- Collected data:
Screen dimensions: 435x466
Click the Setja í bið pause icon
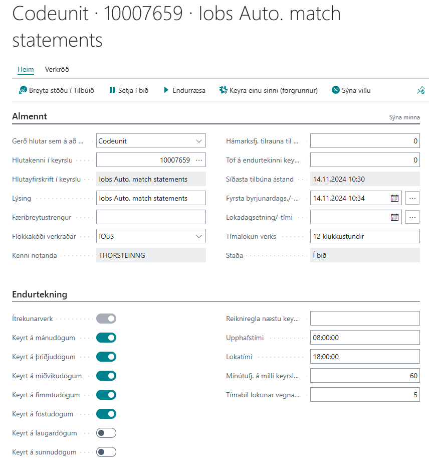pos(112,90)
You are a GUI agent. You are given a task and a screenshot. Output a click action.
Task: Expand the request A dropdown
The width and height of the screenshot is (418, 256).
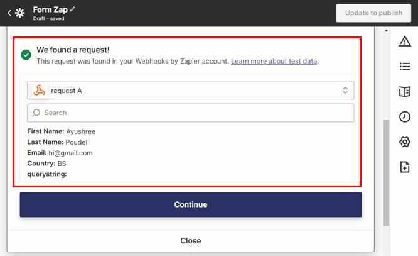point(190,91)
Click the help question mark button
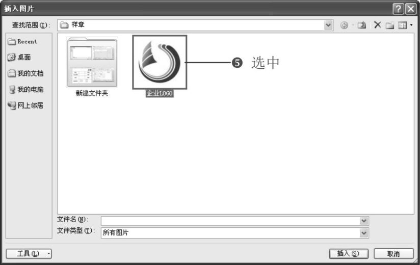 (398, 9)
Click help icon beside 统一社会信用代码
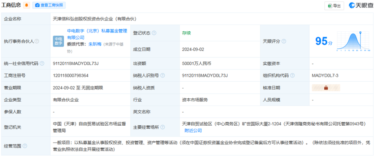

...

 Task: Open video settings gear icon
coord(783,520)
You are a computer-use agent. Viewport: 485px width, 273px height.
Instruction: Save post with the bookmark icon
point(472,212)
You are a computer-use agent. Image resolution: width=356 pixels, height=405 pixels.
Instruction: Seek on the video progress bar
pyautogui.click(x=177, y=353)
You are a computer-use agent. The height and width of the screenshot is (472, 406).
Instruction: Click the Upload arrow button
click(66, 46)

...

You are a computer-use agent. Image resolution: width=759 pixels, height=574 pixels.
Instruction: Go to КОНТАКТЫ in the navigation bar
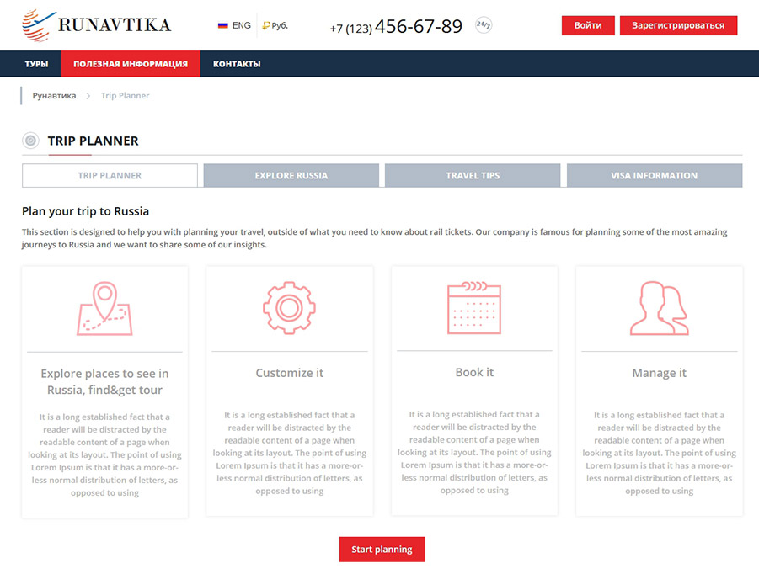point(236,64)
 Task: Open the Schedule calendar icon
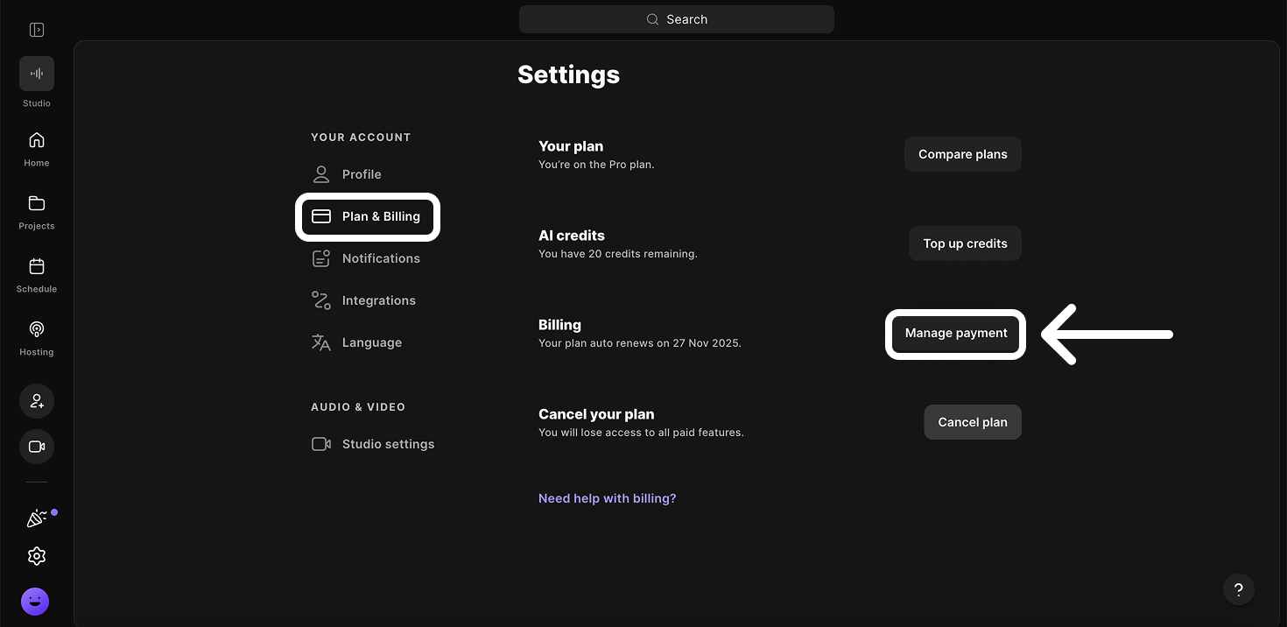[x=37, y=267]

- How to complete this task:
A single number is the whole answer: the count of lines above that hold "resolution".

- Exercise response:
2